A Study to Evaluate the Safety and Efficacy of Rituximab in Adults With Primary Progressive Multiple Sclerosis

Status:
Completed
Trial end date:
1969-12-31
Target enrollment:
0
Participant gender:
All
Summary
This is a Phase II/III, randomized, double-blind, parallel group, placebo controlled, multicenter study to evaluate the safety and efficacy of rituximab in adults with PPMS. The study will enroll approximately 435 subjects at up to 60 sites in the United States and Canada.
Phase:
Phase 2/Phase 3
Accepts Healthy Volunteers?
No
Details
Lead Sponsor:
Genentech, Inc.
Treatments:
Rituximab
Criteria
Inclusion Criteria:

- Definitive diagnosis of PPMS

- Disease duration of ≥ 1 year

- EDSS at baseline between 2.0 and 6.5 points, inclusive

- Score of ≥ 2.0 on the Functional Systems (FS) scale for the pyramidal system or gait
that is due to lower extremity findings

- Presence of at least one of the following in a CSF specimen obtained during the
screening period and analyzed by the central laboratory or results from a CSF sample
obtained during the previous 24 months:

- For subjects of reproductive potential (males and females), use of a reliable means of
contraception (e.g., hormonal contraceptive, patch, vaginal ring, intrauterine device,
physical barrier) during study treatment and for 1 year following the last dose of
study drug

Exclusion Criteria:

- Pregnancy or lactation

- Incompatibility with MRI

- Lack of peripheral venous access

- History of severe allergic or anaphylactic reactions to humanized or murine monoclonal
antibodies

- Known active bacterial, viral, fungal, mycobacterial, or other infection (including
atypical mycobacterial disease, but excluding fungal infections of nail beds or
recurrent herpes zoster or simplex infections) or any major episode of infection
requiring hospitalization or treatment with IV antibiotics within 30 days prior to
screening or oral antibiotics within 14 days prior to screening

- History or presence of recurrent or chronic infection (e.g., hepatitis B or C, HIV,
syphilis)

- History of cancer, including solid tumors and hematologic malignancies (except
resected and fully resolved cutaneous basal cell and squamous cell carcinomas)

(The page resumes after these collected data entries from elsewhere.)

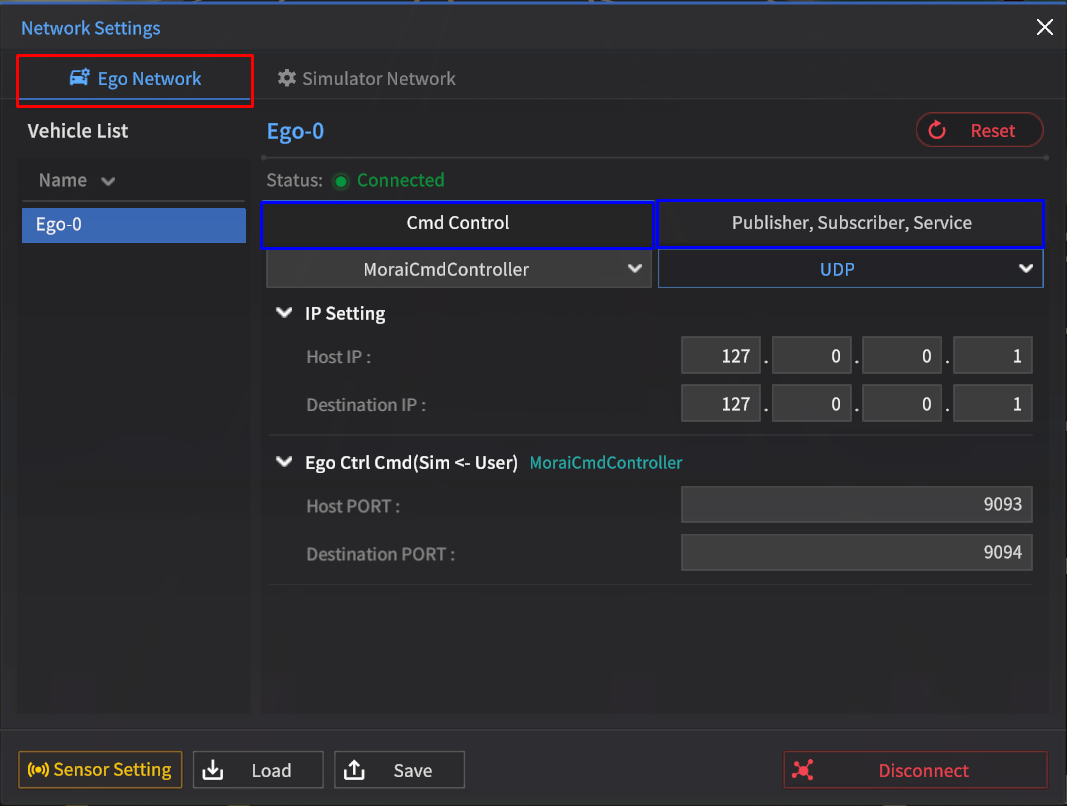Select Ego-0 in the Vehicle List
The height and width of the screenshot is (806, 1067).
(x=134, y=225)
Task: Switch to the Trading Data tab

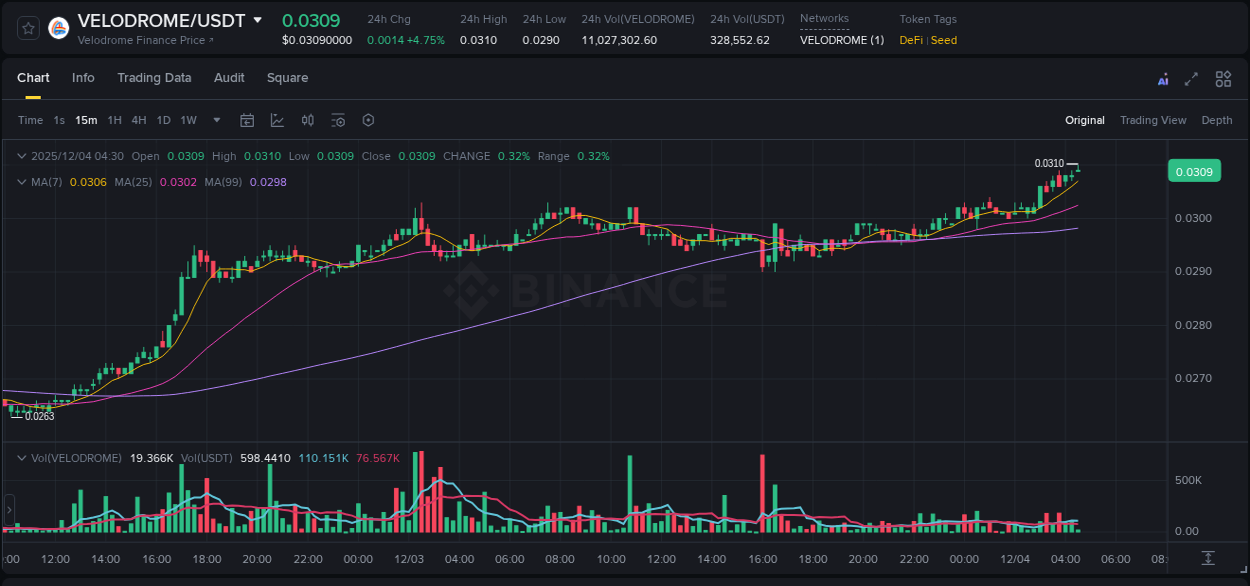Action: (x=154, y=78)
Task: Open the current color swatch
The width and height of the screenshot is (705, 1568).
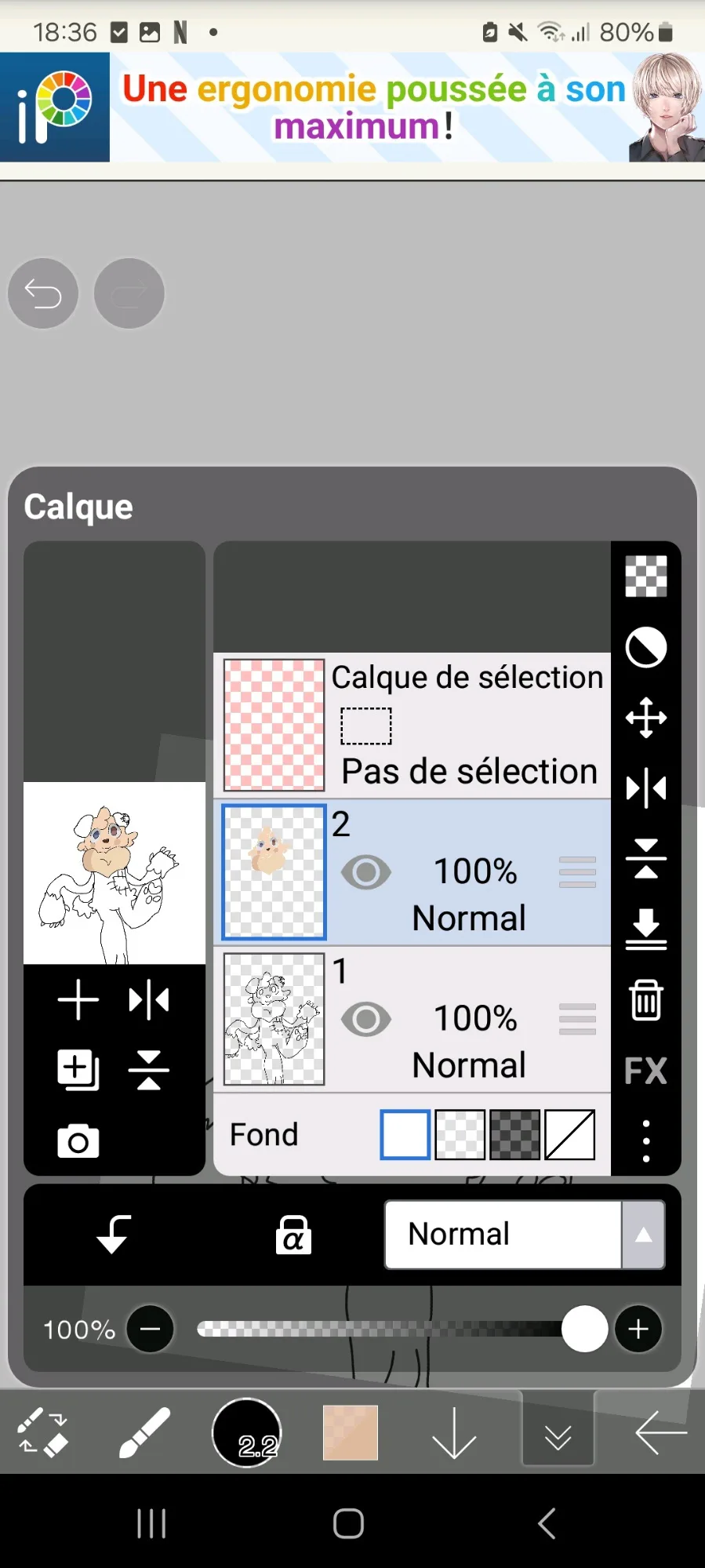Action: coord(350,1432)
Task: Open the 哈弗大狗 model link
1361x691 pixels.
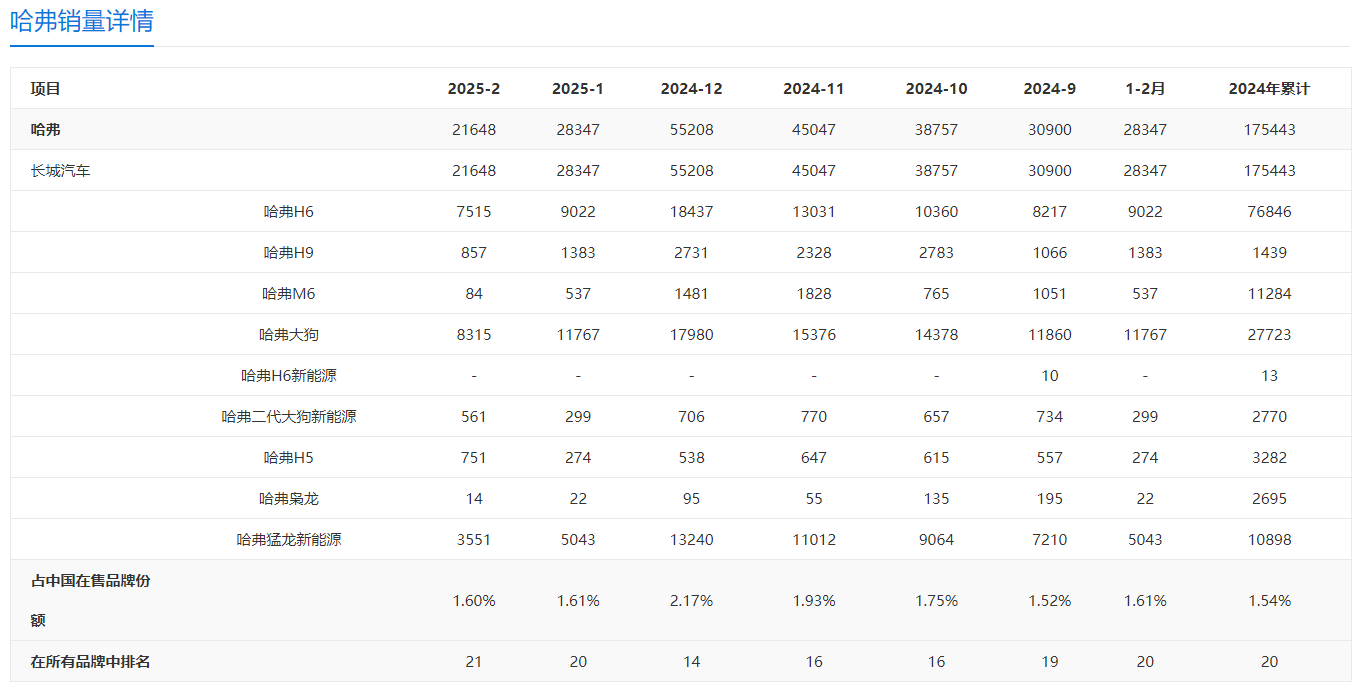Action: 289,335
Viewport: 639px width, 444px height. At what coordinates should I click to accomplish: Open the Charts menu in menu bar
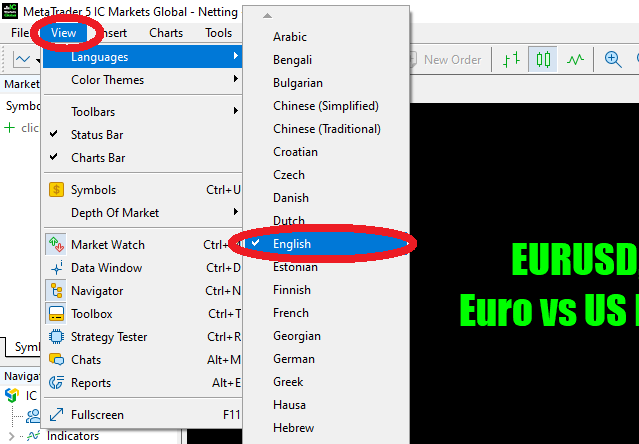click(x=166, y=32)
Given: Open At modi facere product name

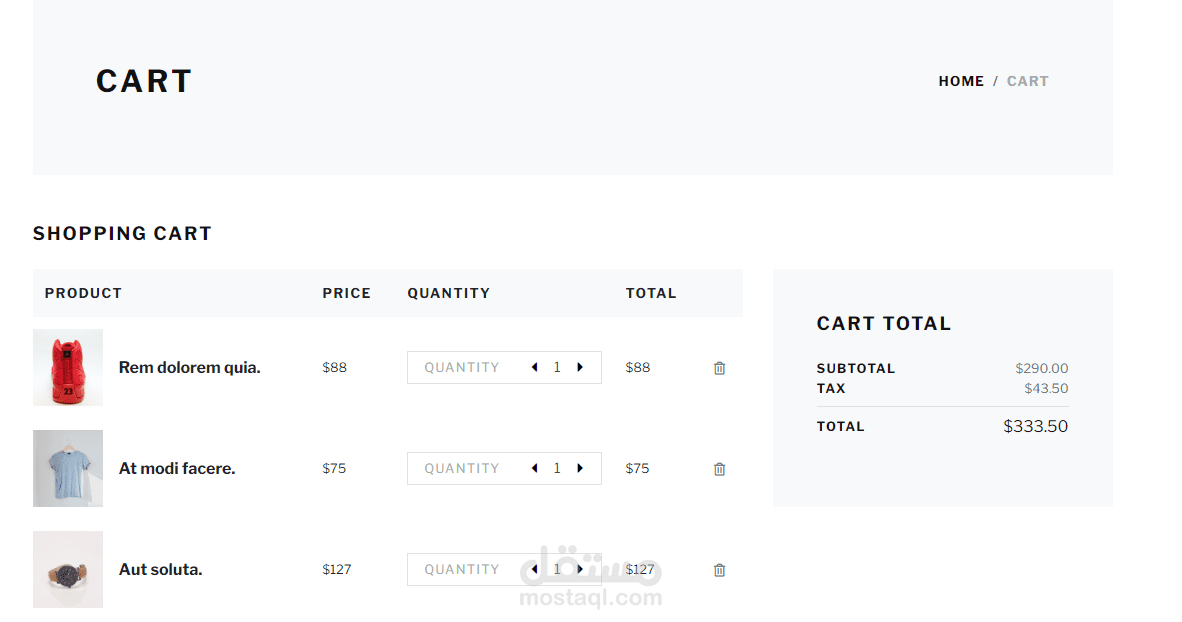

- History of alcohol or drug abuse within 6 months prior to screening

- History of or currently active primary or secondary immunodeficiency

- Significant cardiac or pulmonary disease (including obstructive pulmonary disease)

- Presence of other significant, uncontrolled cardiovascular, pulmonary, renal, hepatic,
endocrine, or gastrointestinal disease that might interfere with a subject's ability
to participate and to complete approximately 2.5 years of study participation

- History or presence of MS relapse or exacerbation

- History or presence of vascular disease potentially affecting the brain or spinal cord
(e.g., stroke, transient ischemic attack, carotid stenosis, aortic aneurysm,
intracranial aneurysm, hemorrhage, arteriovenous malformation)

- History or presence of myelopathy due to spinal cord compression by disk or vertebral
disease

- History of severe, clinically significant central nervous system trauma (e.g.,
cerebral contusion, spinal cord compression)

- History of intracranial or intraspinal tumor (e.g., meningioma, glioma)

- History or presence of potential metabolic cause of myelopathy or encephalopathy
(e.g., vitamin B12 deficiency, thyroid abnormalities)

- History or presence of infectious causes of myelopathy (e.g., syphilis, Lyme disease,
human T-cell lymphotropic virus type 1 [HTLV-1], or herpes zoster myelopathy)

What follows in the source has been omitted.